Bisnis.com, JAKARTA – Facebook kembali alami kebocoran data pribadi yang menyebabkan 553 juta data pengguna mereka dapat diakses gratis di forum peretas.
Pengamat keamanan siber dari Vaksincom Alfons Tanujaya mengatakan kebocoran data di Facebook bukan pertama kalinya terjadi, di mana platform milik Mark Zuckerberg sempat mengalami kebocoran 87 juta data pengguna pada 2018.
Adapun, Komisi Perdagangan Federal (FTC) Amerika Serikat mendenda perusahaan tersebut sebesar US$5 miliar lantaran perusahaan dinilai lalai dalam mengelola data personal penggunanya. Bahkan, pada 2019 terdapat 267 juta data pengguna Facebook yang bocor di internet. Data itu memuat nama, ID, dan nomor ponsel.
“Para pengguna Facebook harus berasumsi bahwa semua data yang mereka berikan sudah menjadi konsumsi publik, baik ada atau tidak adanya kebocoran data. Jadi, hindari membuat password dengan data tanggal lahir diri, tanggal lahir anak, istri atau sejenisnya,” katanya saat dihubungi Bisnis.com, Senin (5/4/2021).
Dia melanjutkan, pengguna untuk tidak merasa selalu aman dan mengaktifkan perlindungan Two Factor Authentication (TFA) untuk semua akun media sosial termasuk Facebook, Twitter dan lainnya. Sebab, serangan siber tidak akan pernah beristirahat.
Untuk diketahui, TFA atau otentikasi dua faktor adalah sistem keamanan berlapis yang dirancang untuk memastikan bahwa hanya pemilik akun yang dapat mengakses akun miliknya.
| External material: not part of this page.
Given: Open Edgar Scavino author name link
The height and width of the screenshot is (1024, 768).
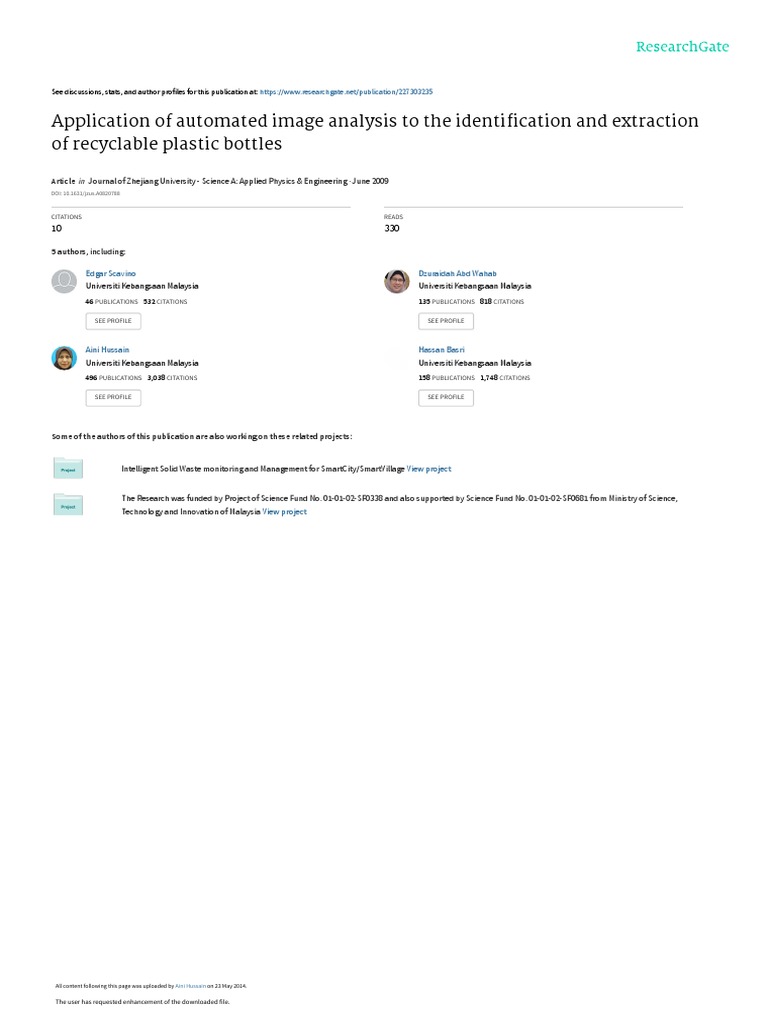Looking at the screenshot, I should click(111, 273).

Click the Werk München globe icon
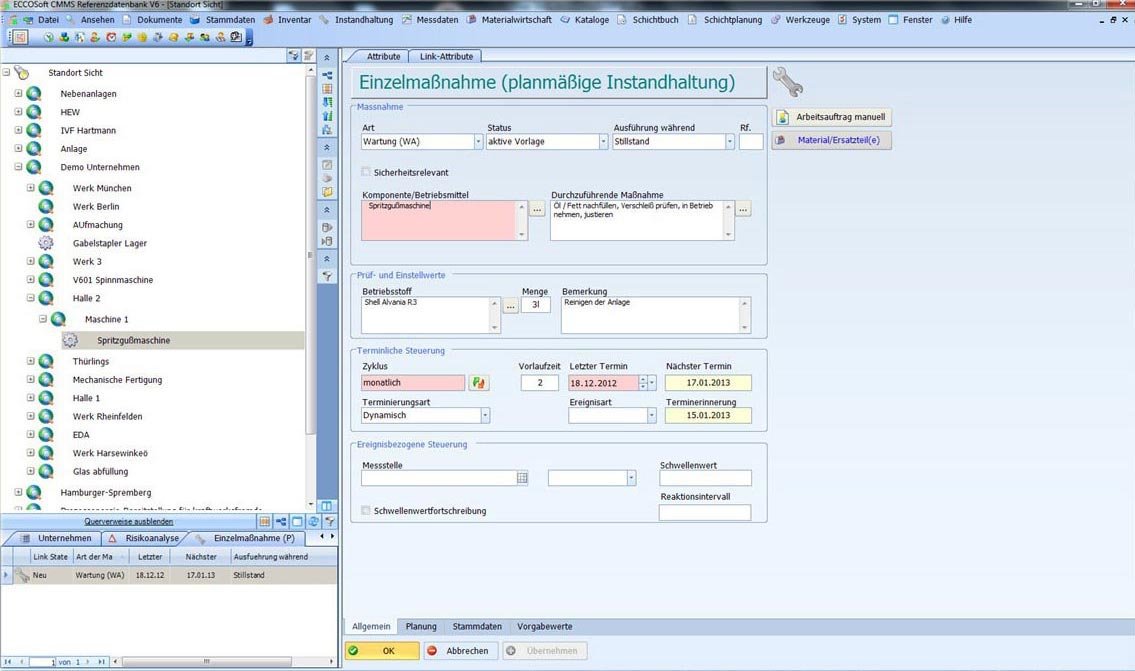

Hal ini akan melindungi akun dari pengambilalihan sekalipun kata sandi bocor.
Namun, dia meminta agar ke depan Facebook perlu mengamankan data dengan melakukan enkripsi pada data krusial dan menjaga sistemnya dari kerentanan yang bisa mengakibatkan kebocoran data.
Tidak hanya itu, dia meminta agar pemerintah perlu memperhatikan bagaimana platform media sosial memperlakukan data dan penggunanya. Sebab, informasi pribadi akan tetap menjadi tambang emas bagi penjahat siber.
“Jika terbukti merugikan pengguna pemerintah perlu melakukan tindakan seperti menegur platform medsos sampai memberikan tindakan lebih tegas seperti pemblokiran. Jika, memang tidak ditanggapi dengan baik,” kata Alfons.